* TASKS FOR THIS EXERCISE:
A. Decide whether each statement agrees with the passage on Meyer's concert career. For each, answer yes or no and quote the deciding words of the passage. (i) Meyer sang the Proms premiere of Britten's Phaedra. (ii) Meyer recorded the role of Iocasta for Deutsche Grammophon. (iii) Meyer gave a recital with pianist Geoffrey Parsons at the 1976 Aldeburgh Festival.
B. According to the passage on Meyer's concert career, which orchestra played in the 1969 performance of Mahler's third symphony in which Meyer was the mezzo soloist?
C. Extend the passage on Meyer's concert career, starting after its final sentence.

* GIVEN TEXT:

══════════

Meyer made several appearances at the Proms in London. In 1959 she sang "Che farò senza Euridice?" from Gluck's Orfeo ed Euridice and Mahler's Songs of a Wayfarer; she repeated the Mahler two years later. In 1973 she sang Clairon in a concert performance of Capriccio by Strauss and in 1977 Schoenberg's "Lied der Waldtaube" from Gurre-Lieder, and in Stravinsky's Pulcinella; later the same season she sang the Proms premiere of Britten's Phaedra.

Meyer often appeared in duet concerts with soprano Elisabeth Söderström. She gave a recital with pianist Geoffrey Parsons at the 1976 Aldeburgh Festival. She was the mezzo soloist in a performance of Mahler's third symphony with the Hallé Orchestra conducted by Sir John Barbirolli in 1969, which was later issued on a BBC Legends CD which also featured a performance of Elgar's Sea Pictures in what was Barbirolli's last recorded concert, at King's Lynn in 1970. She appeared as Iocasta in Stravinsky's Oedipus rex conducted by Georg Solti in the Royal Festival Hall in London, and subsequently recorded the role for Decca. She also gave a recital of songs from Sweden, Spain and France, and German lieder by Gustav Mahler and Hugo Wolf at the Theatre Royal as part of the Wexford Festival Opera in 1977.

══════════

* DATA LISTING:

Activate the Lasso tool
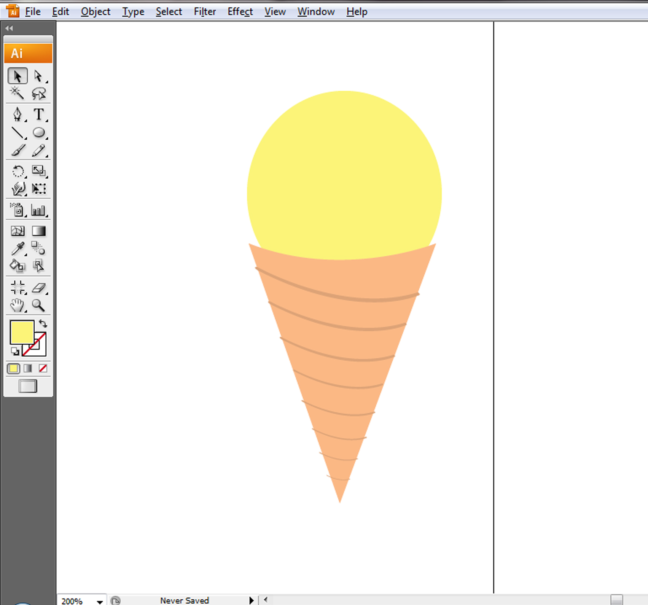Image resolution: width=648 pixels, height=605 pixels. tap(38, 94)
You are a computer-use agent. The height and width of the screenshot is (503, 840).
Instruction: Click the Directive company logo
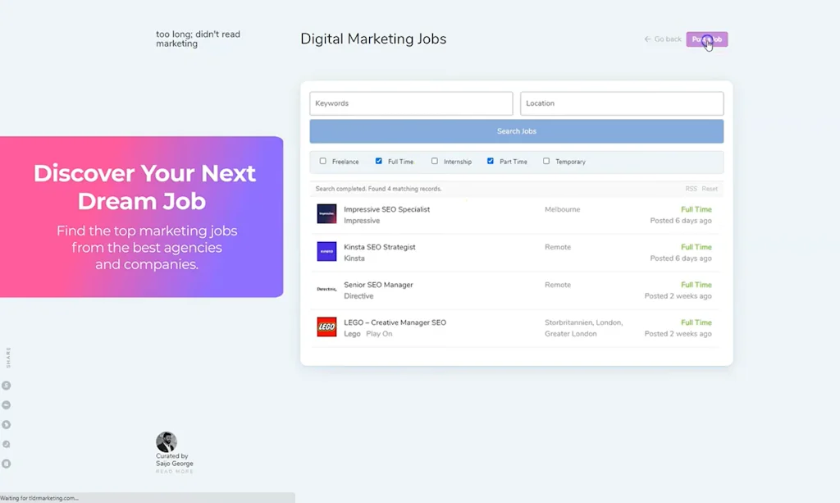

══════════

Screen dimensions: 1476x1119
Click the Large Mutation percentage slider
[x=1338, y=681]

══════════

* RESULTS FOR THE EXERCISE:
A.
(i) Yes: "later the same season she sang the Proms premiere of Britten's Phaedra"
(ii) No: "subsequently recorded the role for Decca"
(iii) Yes: "She gave a recital with pianist Geoffrey Parsons at the 1976 Aldeburgh Festival"

B. The Hallé Orchestra.

C.
She took part in the Swedish entry for the Prix Italia in 1981, Jan W. Morthenson's Trauma, a "meta-opera for radio", with the Swedish Radio Symphony Orchestra conducted by Okko Kamu.

Meyer sang the role of Buttercup in a production of H.M.S. Pinafore in 1980 at the Oscarsteatern in Stockholm. Her final appearance on stage was as Madame Armfeldt in a 2013 production of Stephen Sondheim's A Little Night Music at the Malmö Opera. To coincide with Meyer's appearance in A Little Night Music, Swedish television devoted a documentary to her life and work, including an interview with her and archive television clips.

She served as the rector of University College of Opera, Stockholm, from 1984 to 1994.

Meyer was married to Björn Bexelius, a ballet critic and arts administrator who died in 1997. She was awarded the Illis quorum in 1994 and an honorary CBE in 1995. She died on 14 April 2020, eleven days after her 92nd birthday.

==Discography==

Meyer left few commercial studio recordings; a number of her radio broadcasts have been subsequently issued (by Caprice, Swedish Society, and BBC Legends).
- Bizet, Carmen (title role, in Swedish) Operan, Sixten Ehrling. Bluebell; recorded Stockholm 1954.
- Operas arias from Carmen and Samson et Dalila, with Kungliga Hovkapellet conducted by Sixten Ehrling, His Master's Voice Sweden (EP), 1955
- Wagner, Die Walküre (Fricka and Rossweiße) Royal Swedish Opera conducted by Sixten Ehrling. Caprice, 1955-56.
- Strauss, Der Rosenkavalier (Annina). Philharmonia Orchestra & Chorus conducted by Herbert von Karajan. EMI, 1956.
- Beethoven, Symphony No. 9, Berlin Philharmonic conducted by André Cluytens. HMV, December 1957.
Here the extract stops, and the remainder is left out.